Вообще писатели - замечательный народ. Все прелестны, и не любить их нельзя. Они умны, сильны, отчаянны, рискнули прыгнуть, и неизвестно, долетят ли. Конечно, все мы грешны, хитры, пальца нам в рот не клади, но люди талантливые всегда имеют живую и деятельную душу.
РГ: Недавно вы стали лауреатом петербургской художественной премии "Петрополь" за новую книгу "Горящий рукав".
Попов: Я написал, как примерный мальчик впервые решил закурить в блатной компании (первый, неосознанный поиск читателя), от искры загорелся рукав (первый сюжет!), и с этим горящим рукавом, как с факелом, я и вбежал в литературу. И как "горел" в дальнейшем, и как это превращалось в книги. А какие люди были вокруг! В литературном кружке ЛЭТИ (Ленинградского электротехнического института) встретил Володю Марамзина, и он свел меня с Игорем Ефимовым, а к нему ходили Битов, Бродский, Довлатов, Кушнер, Горбовский.
РГ: А позже вы получили премию имени Сергея Довлатова.

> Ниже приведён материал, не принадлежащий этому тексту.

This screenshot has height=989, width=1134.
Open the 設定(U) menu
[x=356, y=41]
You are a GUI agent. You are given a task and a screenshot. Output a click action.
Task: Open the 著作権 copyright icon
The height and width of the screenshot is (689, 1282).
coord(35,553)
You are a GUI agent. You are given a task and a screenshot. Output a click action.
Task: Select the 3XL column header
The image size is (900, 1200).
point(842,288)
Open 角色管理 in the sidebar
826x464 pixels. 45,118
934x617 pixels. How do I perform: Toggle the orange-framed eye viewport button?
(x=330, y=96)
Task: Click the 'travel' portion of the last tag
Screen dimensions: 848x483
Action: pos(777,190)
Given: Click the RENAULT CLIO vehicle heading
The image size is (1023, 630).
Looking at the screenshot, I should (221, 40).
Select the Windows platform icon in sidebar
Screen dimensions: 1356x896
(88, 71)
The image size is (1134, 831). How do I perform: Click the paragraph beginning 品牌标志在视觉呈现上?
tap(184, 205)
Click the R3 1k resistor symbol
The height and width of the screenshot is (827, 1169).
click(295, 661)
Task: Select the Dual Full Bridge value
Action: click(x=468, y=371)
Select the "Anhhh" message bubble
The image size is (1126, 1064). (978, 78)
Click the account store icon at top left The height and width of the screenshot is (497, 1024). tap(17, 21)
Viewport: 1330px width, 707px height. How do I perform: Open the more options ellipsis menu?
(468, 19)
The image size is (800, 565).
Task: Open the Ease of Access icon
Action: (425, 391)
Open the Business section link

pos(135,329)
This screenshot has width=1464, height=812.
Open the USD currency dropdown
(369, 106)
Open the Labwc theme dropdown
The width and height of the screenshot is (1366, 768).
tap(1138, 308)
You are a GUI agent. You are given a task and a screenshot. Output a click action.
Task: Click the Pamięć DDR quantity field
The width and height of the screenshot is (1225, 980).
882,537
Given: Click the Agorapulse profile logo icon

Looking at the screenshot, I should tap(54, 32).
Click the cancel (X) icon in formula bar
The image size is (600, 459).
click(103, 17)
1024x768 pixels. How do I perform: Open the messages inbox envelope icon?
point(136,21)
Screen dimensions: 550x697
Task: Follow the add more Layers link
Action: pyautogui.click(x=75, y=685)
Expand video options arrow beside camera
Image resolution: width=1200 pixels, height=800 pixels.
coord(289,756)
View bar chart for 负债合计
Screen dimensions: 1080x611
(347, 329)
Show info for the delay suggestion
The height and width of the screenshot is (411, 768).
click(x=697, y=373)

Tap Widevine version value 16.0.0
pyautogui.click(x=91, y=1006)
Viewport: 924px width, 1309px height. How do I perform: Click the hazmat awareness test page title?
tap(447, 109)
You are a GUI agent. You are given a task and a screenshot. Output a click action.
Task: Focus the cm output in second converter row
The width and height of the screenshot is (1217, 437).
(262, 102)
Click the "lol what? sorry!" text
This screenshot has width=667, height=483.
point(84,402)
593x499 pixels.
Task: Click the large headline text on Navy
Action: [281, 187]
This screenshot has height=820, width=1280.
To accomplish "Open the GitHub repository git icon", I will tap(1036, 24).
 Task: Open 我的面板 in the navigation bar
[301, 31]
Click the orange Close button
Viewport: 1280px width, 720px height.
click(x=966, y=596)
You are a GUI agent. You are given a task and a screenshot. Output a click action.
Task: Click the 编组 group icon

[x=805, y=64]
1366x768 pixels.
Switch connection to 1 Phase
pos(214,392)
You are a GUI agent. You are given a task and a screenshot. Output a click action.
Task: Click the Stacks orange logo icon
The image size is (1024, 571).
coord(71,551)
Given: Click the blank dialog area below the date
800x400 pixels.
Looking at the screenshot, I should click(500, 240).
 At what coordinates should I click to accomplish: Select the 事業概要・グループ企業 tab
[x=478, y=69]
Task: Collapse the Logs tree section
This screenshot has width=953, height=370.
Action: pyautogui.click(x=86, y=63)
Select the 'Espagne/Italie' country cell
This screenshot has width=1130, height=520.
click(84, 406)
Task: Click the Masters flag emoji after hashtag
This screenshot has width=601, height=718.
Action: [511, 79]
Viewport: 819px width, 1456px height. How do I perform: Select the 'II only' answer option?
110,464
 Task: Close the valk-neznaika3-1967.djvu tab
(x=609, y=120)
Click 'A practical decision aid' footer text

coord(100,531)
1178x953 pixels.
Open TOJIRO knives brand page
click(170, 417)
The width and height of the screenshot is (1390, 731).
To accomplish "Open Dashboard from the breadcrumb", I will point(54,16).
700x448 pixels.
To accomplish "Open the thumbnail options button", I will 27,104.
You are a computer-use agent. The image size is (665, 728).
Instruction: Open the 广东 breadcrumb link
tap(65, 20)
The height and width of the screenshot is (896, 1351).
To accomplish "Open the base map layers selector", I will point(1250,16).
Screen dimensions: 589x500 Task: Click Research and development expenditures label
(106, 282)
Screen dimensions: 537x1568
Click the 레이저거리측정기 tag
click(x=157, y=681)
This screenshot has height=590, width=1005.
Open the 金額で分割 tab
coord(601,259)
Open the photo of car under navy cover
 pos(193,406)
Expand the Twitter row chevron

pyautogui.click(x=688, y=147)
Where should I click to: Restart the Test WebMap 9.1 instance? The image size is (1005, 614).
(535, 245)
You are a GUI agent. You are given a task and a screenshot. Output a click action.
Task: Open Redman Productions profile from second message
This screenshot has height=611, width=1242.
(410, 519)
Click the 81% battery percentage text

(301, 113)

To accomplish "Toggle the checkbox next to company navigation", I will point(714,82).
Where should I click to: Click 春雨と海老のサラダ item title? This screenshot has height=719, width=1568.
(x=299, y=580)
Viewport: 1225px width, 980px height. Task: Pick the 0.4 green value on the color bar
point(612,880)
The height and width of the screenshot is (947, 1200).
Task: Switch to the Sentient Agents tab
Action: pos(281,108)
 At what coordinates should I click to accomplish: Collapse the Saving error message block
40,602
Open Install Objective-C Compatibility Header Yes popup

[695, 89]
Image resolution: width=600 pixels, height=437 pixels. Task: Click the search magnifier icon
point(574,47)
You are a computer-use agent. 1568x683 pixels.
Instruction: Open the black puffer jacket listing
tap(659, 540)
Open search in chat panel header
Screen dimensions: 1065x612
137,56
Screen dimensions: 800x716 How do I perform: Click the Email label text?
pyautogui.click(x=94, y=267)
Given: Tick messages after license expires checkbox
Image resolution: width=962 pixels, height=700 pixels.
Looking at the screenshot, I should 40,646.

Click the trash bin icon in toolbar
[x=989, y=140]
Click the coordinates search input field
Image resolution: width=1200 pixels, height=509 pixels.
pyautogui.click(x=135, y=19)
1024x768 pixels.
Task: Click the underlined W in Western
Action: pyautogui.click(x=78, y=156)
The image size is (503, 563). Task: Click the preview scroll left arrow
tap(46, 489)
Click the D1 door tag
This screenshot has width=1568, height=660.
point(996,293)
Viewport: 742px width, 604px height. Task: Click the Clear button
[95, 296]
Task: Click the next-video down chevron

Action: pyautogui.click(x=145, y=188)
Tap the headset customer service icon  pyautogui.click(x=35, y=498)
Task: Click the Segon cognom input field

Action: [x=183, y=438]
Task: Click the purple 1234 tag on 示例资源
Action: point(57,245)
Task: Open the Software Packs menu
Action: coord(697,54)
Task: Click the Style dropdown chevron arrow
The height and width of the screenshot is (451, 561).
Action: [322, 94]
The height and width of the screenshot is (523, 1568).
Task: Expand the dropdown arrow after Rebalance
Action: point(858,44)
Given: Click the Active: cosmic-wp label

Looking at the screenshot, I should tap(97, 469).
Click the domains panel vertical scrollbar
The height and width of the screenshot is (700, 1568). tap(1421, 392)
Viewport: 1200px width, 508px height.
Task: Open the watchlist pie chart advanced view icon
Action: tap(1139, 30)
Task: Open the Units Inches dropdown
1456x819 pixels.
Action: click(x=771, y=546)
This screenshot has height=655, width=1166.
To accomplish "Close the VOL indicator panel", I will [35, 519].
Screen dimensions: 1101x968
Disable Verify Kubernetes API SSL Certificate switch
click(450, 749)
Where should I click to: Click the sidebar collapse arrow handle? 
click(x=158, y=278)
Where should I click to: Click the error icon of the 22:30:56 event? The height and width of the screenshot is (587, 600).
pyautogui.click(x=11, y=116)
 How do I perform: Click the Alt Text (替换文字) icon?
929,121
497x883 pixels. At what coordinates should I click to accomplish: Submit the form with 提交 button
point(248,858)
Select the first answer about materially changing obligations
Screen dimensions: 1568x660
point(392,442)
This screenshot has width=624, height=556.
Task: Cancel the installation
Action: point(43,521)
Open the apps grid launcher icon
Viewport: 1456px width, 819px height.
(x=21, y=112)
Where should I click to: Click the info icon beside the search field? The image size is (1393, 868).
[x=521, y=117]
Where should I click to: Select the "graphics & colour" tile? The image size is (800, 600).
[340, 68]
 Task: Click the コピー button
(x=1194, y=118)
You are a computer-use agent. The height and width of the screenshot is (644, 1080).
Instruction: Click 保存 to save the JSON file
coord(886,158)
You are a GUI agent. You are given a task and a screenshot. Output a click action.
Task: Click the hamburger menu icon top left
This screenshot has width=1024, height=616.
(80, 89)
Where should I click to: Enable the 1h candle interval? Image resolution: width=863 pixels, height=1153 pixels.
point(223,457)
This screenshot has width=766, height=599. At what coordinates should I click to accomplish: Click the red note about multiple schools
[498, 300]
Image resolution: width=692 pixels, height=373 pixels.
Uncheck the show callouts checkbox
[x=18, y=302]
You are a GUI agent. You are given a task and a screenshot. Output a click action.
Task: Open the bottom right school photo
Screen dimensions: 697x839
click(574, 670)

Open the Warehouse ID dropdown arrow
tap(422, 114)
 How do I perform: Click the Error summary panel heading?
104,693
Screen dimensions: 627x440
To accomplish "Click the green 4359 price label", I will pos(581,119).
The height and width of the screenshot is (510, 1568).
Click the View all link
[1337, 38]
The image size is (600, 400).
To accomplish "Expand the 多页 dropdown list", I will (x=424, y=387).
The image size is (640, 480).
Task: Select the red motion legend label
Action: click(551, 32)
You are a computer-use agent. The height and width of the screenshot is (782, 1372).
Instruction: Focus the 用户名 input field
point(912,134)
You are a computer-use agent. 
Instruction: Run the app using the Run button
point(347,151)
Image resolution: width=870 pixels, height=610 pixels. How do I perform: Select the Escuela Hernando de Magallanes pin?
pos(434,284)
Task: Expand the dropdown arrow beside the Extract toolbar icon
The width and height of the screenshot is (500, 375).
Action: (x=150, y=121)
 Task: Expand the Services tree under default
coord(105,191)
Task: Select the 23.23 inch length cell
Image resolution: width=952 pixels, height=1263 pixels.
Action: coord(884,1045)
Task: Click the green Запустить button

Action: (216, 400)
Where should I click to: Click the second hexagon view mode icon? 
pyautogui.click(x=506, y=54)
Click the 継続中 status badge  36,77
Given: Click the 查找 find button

Попов: Да. А он младше меня. (Смеется). Как у нас шутят, она такая же нелепая, как сам Довлатов. Ни копейки денег. У меня много смешных премий. Например, юмористы решили наградить меня "Золотым Остапом", и вручил его мне Семен Альтов. Это за повесть "Грибники ходят с ножами". За нее же я получил "Северную Пальмиру". В Москве после премии имени Ивана Петровича Белкина, пушкинского литературного героя, за повесть "Третье дыхание" я попал в одно из самых успешных издательств - "Эксмо". Еще у меня была "Царскосельская премия", ее вручают в Лицее. А в "главных забегах" мне не везет. Придумал для себя: "Бог хранит меня в дальней бочке". То есть все не дает и не дает расслабиться. Значит, я еще нужен ему.
РГ: Ваше отношение к литературной критике?
Попов: Ее, в общем-то, нет. Раньше - была. Мою судьбу, например, в значительной степени определили критики. Однажды я получил по почте конверт, в нем газетная вырезка под названием "Гротески Валерия Попова". Подпись: Александр Генис и Петр Вайль. Авторы написали: "Мы живем в Риге, неожиданно встретились на вашей почве, и выяснилось, что оба любим вас". Потом у нас были этапы дружбы-любви, и как-то я прожил с ними жизнь, они написали про меня несколько точных статей. Очень правильно "критиковали" меня Владимир и Ольга Новиковы, благодаря им я осознал себя. Сейчас в основном не то. Литературный анализ вытеснен бытовой сплетней. Нельзя же назвать литературным критиком Виктора Топорова, у которого в палитре лишь деготь.